§ **Brano proposto**:
········

Presente in tutti i tessuti, LSD1 funziona come un freno a mano per la macchina cellulare, limitando al momento opportuno l’accensione dei geni coinvolti nella risposta agli stimoli ambientali. Si è visto inoltre che la sua attività aumenta nel caso di alcuni tumori del sangue, tanto da promuovere l’interesse industriale a individuare farmaci antitumorali basati proprio sull’inibizione di questa proteina.
Dal punto di vista evolutivo, LSD1 è una proteina generalmente molto conservata: ce l’hanno anche organismi molto semplici come il lievito e gli invertebrati. Inoltre, il gene che la codifica è uno dei pochissimi – l’1% del totale – che variano poco anche all’interno della specie umana: questo suggerisce che la sua funzione sia particolarmente sofisticata e necessaria. Nel cervello umano esiste però una variante di LSD1 che è tipica soltanto delle cellule nervose dei mammiferi. A renderla diversa è una porzione piccolissima: degli oltre mille mattoncini, o aminoacidi, che la compongono, la variante cerebrale ne possiede soltanto 4 in più. Questa minima differenza le conferisce la capacità di allentare il “freno” esercitato dalla versione ubiquitaria della proteina. In condizioni normali, nel cervello è presente la stessa quantità delle due forme. Un’alterazione di questo equilibrio può avere però conseguenze negative: è proprio quello che avviene nella sindrome di Rett, dove la versione cerebrale della proteina prevale su quella ubiquitaria.

········

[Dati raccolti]
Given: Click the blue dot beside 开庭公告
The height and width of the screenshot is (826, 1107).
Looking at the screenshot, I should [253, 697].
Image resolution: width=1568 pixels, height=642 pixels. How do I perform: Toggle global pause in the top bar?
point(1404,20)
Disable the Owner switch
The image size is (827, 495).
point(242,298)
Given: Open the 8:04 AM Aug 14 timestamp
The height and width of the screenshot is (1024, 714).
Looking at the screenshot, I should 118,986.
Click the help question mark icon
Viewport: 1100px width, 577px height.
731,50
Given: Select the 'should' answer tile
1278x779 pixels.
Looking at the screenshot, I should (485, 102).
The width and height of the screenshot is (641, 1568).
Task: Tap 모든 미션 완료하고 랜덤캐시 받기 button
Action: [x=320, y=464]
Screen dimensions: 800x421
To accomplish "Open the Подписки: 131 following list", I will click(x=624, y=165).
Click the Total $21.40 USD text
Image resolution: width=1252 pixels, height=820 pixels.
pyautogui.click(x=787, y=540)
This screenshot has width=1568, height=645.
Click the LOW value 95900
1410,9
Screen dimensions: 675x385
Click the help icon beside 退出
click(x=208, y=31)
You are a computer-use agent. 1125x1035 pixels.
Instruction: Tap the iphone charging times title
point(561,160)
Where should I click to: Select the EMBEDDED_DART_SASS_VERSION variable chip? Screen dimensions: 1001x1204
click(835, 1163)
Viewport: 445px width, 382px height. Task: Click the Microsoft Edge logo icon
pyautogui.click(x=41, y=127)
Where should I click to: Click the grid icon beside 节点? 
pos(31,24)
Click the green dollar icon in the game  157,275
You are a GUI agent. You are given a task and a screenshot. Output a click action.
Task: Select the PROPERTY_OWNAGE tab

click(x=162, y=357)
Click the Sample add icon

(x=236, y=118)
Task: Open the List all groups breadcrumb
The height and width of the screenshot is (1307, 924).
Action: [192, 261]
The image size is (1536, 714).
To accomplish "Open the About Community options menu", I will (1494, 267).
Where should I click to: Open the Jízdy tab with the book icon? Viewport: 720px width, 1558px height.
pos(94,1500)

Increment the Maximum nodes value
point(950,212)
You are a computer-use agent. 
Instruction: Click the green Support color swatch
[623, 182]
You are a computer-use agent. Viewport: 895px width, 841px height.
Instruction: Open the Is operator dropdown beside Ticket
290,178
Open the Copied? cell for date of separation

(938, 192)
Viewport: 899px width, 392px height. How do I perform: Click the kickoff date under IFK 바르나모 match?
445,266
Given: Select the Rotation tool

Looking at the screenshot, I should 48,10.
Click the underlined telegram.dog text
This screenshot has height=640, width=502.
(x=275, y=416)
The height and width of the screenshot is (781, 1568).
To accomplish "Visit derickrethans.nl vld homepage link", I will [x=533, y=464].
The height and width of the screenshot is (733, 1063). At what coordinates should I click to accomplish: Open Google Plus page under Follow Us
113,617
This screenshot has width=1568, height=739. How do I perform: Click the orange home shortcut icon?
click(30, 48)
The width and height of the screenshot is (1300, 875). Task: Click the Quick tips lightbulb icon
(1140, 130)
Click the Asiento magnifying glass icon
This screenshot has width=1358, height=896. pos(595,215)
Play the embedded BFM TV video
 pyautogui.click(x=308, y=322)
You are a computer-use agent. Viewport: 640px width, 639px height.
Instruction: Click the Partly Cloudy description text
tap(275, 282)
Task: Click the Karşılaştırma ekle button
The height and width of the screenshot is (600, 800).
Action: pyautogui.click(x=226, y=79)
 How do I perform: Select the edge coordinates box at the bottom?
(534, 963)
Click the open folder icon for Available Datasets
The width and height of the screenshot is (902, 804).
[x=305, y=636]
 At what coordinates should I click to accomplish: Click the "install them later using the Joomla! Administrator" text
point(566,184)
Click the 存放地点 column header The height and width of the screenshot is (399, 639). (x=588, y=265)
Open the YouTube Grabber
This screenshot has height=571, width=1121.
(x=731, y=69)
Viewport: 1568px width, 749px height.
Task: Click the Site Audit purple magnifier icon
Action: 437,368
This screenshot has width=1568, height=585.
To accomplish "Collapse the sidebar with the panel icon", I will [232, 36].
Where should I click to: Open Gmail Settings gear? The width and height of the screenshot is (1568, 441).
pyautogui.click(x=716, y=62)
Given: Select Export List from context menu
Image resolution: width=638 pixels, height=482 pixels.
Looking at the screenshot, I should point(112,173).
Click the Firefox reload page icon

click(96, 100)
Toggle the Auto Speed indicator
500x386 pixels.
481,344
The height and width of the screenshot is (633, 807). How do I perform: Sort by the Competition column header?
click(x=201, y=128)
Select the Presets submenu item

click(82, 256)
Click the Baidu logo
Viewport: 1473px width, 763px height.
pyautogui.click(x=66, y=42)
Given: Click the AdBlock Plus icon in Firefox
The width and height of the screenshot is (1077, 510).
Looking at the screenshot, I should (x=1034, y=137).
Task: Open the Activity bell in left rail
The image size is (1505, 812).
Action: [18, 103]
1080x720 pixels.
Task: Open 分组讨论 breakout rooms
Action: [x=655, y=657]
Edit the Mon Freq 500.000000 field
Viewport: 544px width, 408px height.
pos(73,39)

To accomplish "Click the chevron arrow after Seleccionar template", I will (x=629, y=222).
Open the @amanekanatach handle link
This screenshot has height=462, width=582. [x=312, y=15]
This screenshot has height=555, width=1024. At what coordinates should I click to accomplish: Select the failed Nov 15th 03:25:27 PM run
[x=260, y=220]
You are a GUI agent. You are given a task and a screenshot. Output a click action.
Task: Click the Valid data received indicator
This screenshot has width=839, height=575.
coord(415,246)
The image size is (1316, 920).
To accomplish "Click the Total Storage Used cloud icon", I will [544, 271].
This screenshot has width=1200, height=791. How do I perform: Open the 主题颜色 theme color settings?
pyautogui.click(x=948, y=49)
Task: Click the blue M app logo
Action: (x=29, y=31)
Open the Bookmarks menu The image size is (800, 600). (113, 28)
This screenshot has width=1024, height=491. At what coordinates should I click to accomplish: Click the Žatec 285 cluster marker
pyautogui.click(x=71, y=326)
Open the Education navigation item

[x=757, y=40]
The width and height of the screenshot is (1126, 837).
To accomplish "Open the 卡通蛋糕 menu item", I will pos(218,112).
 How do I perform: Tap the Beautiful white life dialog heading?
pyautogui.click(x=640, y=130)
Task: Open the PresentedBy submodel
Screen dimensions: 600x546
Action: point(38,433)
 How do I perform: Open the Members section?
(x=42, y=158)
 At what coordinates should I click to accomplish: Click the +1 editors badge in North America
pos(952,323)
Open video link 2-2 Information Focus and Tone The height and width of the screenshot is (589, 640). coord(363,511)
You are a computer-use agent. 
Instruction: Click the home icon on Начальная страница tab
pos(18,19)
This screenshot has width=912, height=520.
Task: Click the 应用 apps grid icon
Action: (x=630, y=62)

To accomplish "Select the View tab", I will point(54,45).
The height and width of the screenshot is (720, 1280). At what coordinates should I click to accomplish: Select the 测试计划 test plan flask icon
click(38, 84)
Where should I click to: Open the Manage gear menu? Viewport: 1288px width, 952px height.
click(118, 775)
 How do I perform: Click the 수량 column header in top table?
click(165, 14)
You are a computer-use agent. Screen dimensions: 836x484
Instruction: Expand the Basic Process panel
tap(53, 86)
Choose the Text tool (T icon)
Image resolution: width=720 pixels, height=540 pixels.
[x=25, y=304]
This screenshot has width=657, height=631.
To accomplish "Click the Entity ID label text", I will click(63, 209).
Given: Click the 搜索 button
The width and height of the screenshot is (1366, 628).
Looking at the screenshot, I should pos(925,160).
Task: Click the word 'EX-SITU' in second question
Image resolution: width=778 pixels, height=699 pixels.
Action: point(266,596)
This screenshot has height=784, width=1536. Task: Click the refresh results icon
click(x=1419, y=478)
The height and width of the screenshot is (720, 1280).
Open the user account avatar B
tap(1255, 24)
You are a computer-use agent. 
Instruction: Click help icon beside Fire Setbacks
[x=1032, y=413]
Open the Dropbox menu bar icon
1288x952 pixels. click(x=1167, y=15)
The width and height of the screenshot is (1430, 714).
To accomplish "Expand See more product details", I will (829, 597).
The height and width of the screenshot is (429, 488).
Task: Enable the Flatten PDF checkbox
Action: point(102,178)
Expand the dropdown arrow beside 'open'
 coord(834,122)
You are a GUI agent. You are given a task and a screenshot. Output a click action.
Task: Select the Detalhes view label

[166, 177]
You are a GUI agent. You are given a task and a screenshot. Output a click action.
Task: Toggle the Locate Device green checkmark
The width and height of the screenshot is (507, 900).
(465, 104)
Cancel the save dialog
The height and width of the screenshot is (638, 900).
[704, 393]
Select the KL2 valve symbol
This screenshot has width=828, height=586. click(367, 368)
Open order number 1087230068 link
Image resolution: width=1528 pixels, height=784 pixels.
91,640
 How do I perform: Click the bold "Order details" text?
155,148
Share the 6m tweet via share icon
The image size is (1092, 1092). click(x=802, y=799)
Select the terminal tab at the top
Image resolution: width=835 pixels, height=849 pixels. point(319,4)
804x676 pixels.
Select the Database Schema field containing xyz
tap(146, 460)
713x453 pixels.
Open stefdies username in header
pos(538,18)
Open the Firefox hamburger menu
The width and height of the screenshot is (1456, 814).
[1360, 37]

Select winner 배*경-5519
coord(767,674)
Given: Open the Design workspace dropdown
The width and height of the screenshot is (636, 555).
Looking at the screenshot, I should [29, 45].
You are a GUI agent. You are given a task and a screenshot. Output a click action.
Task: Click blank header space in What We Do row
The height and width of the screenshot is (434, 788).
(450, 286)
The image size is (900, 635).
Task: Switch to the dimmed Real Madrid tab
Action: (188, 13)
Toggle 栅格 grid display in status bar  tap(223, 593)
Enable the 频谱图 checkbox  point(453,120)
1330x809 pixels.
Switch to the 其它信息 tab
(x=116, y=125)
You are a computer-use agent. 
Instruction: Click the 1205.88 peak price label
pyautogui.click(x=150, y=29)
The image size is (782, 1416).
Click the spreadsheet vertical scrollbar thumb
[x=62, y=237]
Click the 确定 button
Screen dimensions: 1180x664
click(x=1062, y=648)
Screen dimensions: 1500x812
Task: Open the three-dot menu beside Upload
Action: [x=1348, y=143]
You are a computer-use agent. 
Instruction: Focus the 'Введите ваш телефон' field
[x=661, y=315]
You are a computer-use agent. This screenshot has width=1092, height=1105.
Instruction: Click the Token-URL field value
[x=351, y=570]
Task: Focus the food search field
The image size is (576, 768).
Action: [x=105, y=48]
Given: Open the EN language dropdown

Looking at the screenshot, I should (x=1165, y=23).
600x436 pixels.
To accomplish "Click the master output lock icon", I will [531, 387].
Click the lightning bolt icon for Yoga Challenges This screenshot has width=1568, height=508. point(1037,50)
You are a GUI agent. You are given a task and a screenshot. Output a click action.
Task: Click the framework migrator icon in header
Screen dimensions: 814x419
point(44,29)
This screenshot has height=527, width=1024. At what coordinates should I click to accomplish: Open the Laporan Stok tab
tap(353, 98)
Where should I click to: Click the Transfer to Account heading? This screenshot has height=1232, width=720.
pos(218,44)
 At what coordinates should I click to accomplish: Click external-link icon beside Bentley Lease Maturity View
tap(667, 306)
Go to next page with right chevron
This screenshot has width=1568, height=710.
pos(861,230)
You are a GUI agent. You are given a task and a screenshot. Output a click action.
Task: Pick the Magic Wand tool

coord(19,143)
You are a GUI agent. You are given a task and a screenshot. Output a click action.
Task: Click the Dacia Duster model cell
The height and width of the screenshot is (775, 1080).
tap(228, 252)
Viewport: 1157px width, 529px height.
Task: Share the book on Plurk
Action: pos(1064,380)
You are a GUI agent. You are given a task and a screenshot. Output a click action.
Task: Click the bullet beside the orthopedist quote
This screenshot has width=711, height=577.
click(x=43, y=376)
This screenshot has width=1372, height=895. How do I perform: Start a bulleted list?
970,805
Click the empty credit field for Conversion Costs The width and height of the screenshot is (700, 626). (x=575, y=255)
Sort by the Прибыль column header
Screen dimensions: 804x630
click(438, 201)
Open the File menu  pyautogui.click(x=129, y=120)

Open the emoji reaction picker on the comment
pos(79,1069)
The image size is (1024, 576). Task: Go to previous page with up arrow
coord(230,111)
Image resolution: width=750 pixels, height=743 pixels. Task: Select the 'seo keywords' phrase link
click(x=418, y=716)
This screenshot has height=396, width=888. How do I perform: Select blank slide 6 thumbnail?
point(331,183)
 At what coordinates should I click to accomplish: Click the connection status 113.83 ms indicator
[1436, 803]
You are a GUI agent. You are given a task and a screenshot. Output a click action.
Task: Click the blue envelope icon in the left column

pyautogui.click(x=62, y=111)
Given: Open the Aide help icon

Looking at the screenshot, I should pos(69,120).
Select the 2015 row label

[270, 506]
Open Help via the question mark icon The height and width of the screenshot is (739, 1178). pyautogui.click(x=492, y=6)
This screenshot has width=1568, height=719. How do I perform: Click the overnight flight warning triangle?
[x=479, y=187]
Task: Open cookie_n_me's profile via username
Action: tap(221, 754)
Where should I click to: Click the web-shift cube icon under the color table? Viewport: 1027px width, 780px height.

········

In base al brano sulla proteina LSD1, rispondi a queste domande.
(a) Quali organismi molto semplici possiedono anche loro LSD1?
(b) Quanti aminoacidi in più possiede la variante cerebrale della proteina?
(c) Che cosa avviene nella sindrome di Rett tra le due forme della proteina?
I dati provengono da una fonte diversa dal brano.

(a) Il lievito e gli invertebrati.
(b) Soltanto 4.
(c) La versione cerebrale della proteina prevale su quella ubiquitaria.